Bitcoin Is An Asset, Not A Currency, According To Israeli Courts Regarding Crypto Tax Legal Case
Bitcoin Is An Asset, Not A Currency, According To Israeli Courts
- In Israel, a court ruled that Bitcoin and other cryptocurrencies are considered assets, rather than currencies.
- Founder of DAV.Network will be forced to pay over $830,000 in taxes from his revenue incurred between 2011 and 2013.
The regulation of Bitcoin and the cryptocurrency industry in Israel has been pending on a specific classification – does Bitcoin count as a currency or an asset? The Central District Court has finally issued a ruling in the case, stating that Bitcoin will be considered an asset, which means that it will be subjected to capital gains tax (CGT). The ruling happened as part of a case involving a founder of a blockchain startup and the Israel Tax Authority. The latter came out victorious in the ruling, according to Globes.
Noam Copel, the aforementioned founder of DAV.Network had made a profit of 8.27 million Israeli new shekels (about $2.29 million) from a purchase of Bitcoin in 2011 that he sold two years later. Copel argued that Bitcoin should not be taxed since it should be considered a foreign currency. However, the Tax Authority said that Bitcoin is not a currency, but an asset, making it liable to taxes.
Shmuel Bornstein, the presiding judge, pointed out that Bitcoin is not a permanent asset, in that anything could ultimately replace it. With that characteristic alone, it cannot be considered a regular currency, especially when it comes to taxes.
Unfortunately for Copel, this classification means that the founder is going to be responsible for paying 3 million NIS ($830,600) in taxes on his revenue. He will also be charged another 30,000 NIS, according to reports regarding the court session. While Copel can appeal to the Supreme Court to reverse their decision, there are no records to indicate that he has done so.

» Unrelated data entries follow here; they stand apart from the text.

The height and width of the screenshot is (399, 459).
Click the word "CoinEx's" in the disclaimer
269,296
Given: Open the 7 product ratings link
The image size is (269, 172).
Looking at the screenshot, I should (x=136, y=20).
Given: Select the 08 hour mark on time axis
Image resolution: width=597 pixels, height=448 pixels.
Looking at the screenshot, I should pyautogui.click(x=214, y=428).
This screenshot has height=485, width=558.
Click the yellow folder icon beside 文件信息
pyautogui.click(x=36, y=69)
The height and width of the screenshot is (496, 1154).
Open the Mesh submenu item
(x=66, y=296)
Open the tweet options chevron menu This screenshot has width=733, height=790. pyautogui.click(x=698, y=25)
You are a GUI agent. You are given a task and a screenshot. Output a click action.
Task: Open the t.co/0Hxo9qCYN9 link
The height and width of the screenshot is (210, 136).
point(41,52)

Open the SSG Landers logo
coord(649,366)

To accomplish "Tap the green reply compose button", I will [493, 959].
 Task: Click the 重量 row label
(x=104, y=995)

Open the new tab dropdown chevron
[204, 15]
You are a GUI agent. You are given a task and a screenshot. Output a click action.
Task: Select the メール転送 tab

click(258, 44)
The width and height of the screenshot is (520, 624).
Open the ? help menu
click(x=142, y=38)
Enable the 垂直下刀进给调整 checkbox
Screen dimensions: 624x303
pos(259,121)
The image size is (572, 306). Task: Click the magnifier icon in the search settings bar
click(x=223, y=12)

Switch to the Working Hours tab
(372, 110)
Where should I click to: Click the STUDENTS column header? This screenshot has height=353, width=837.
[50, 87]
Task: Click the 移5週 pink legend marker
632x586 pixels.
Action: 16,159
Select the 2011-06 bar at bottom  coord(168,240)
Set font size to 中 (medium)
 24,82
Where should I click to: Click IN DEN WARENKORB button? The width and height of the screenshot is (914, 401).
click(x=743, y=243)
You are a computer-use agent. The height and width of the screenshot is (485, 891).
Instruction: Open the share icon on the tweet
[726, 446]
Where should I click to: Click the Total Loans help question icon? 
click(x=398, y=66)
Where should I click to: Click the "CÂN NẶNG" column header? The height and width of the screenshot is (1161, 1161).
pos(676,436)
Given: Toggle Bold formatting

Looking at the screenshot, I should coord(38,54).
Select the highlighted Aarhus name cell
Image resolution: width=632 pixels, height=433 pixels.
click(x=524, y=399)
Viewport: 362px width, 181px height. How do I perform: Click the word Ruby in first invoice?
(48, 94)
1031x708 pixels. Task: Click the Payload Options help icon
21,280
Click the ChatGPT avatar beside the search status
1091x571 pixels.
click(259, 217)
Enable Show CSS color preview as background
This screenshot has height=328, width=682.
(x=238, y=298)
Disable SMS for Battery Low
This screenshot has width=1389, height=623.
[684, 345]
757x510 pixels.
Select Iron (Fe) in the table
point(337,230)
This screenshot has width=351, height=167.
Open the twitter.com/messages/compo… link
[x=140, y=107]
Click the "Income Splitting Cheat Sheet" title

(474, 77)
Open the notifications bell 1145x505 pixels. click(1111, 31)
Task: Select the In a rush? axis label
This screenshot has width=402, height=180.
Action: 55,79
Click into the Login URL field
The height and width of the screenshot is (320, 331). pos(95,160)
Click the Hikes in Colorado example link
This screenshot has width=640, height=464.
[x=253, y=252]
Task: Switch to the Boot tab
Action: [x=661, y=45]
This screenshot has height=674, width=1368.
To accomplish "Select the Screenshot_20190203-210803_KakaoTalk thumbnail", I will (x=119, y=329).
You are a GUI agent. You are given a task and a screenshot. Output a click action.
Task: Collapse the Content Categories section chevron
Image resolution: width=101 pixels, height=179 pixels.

The court chose ultimately to side with the Israeli government, saying that holders of crypto assets (including Bitcoin) would consider them to be property when filing taxes. Last February, the Tax Authority said that the profits from this type of investment would incur 20% to 25% tax rates. However, the individuals involved with mining or trading for businesses would have a 17% tax rate instead, in addition to CGT.